If you’ve decided that you MUST have a notification area handler, then why chew up an entire process to handle it? Windows offers a number of mechanisms to let you reduce the impact of your handler (it doesn’t remove the impact, just reduces it). For instance, you can use the task scheduler (mentioned earlier in my post about updaters) facility to launch your notification handler upon user logon – that provides a centrally manageable interface to allow for task control. On Vista, you can define your task as firing a COM handler, in which case your applet gets launched in a hosting process – that means that instead of having a dedicated process, you live in a process that’s shared with other jobs (including other notification area handlers).

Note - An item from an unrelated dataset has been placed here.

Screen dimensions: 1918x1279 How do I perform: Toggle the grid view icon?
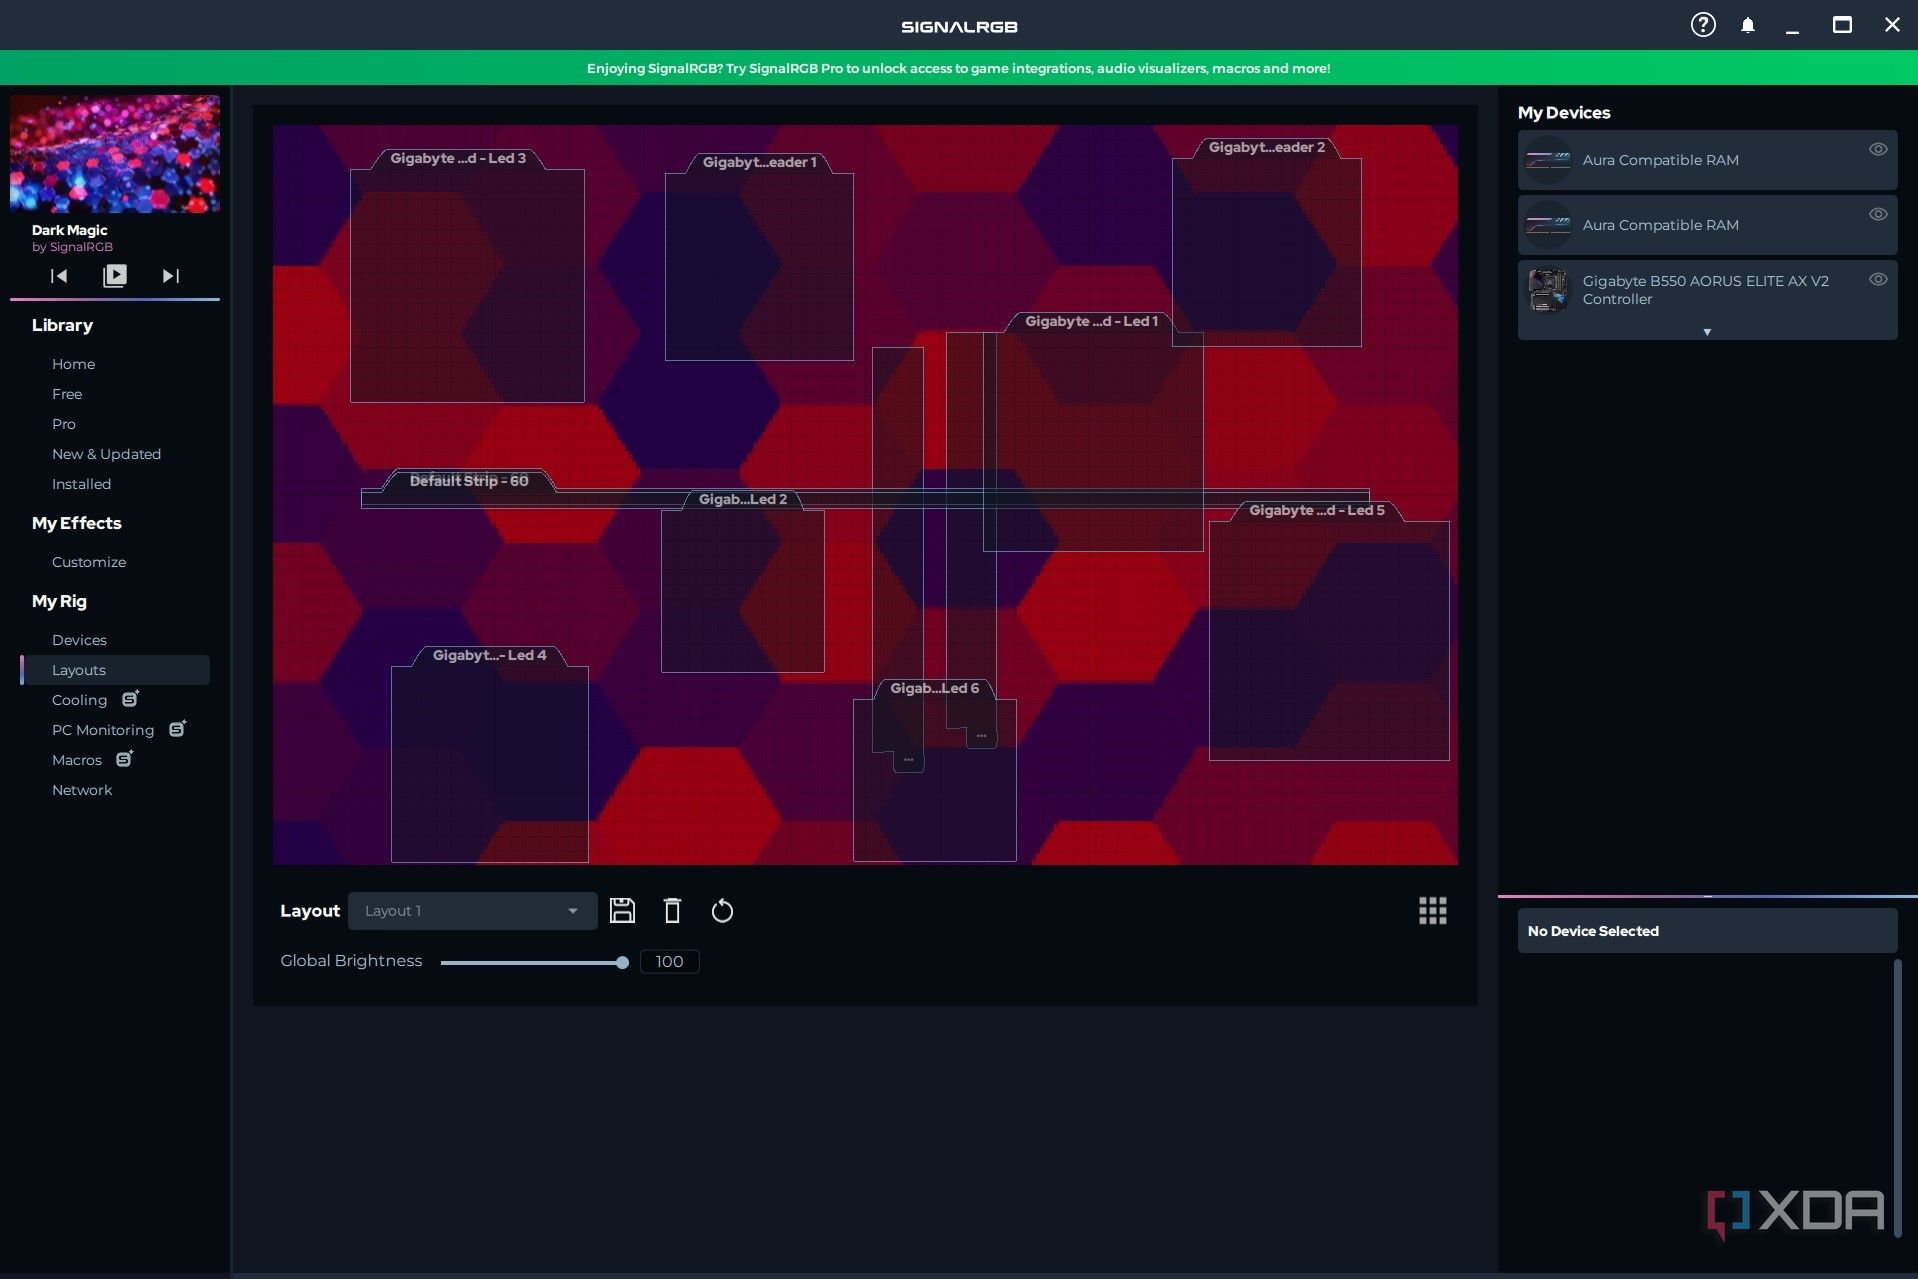tap(1432, 910)
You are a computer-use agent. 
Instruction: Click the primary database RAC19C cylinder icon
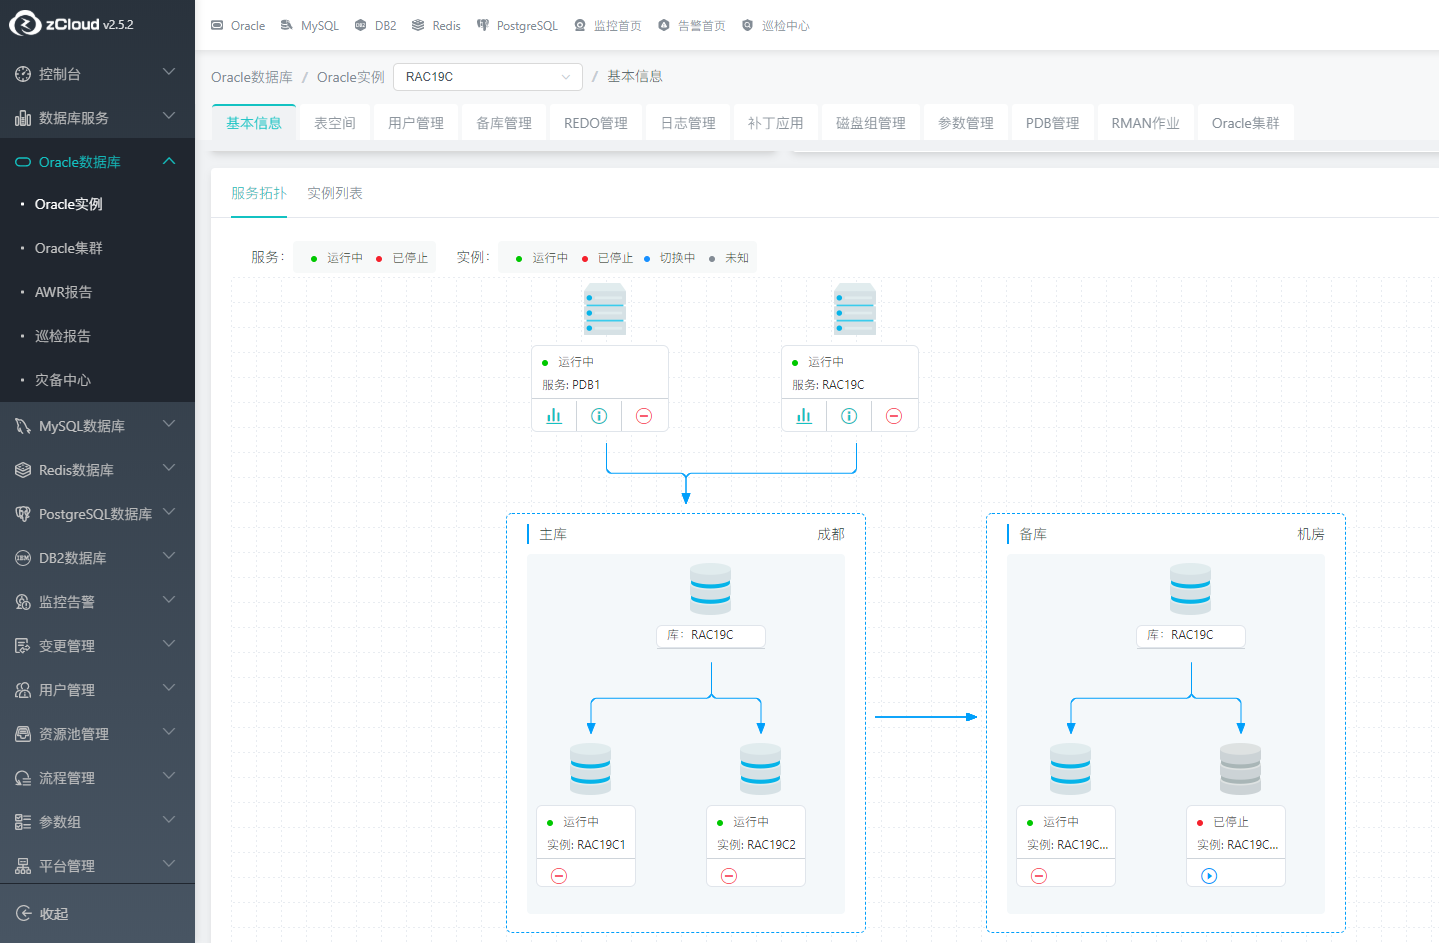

One final thing about notification area handlers: If you don’t have anything to say, shut up :)! People get really annoyed by notification area icons, one way to reduce their ire is to simply not register an icon unless you have something to say. You can see the effect of this with Windows Defender – they only insert their notification area icon if they need to alert the user, otherwise they’re mute. There’s a huge caveat with this though: adopting this behavior can have unintended consequences. When the Defender team adopted this behavior (only showing the icon if there was a problem), they received a flurry of complaints from users because they felt that if the icon wasn’t present, defender somehow wasn’t working. As a result of this, the defender team added an option (off by default) to add their icon in the notification area all the time. Personally, I think that people believe this way because they’ve been conditioned by poorly written notification area handlers so that they believe they’re not protected unless they see the little icon, even though the icon has nothing to do with their protection level.
Next: Mitigations for services.
 As always, please remember my definition of crap: “Crap is defined as stuff I don’t want running on my machine” – you may very well disagree with my opinions about the relative usefulness of the various applets I’ve listed above.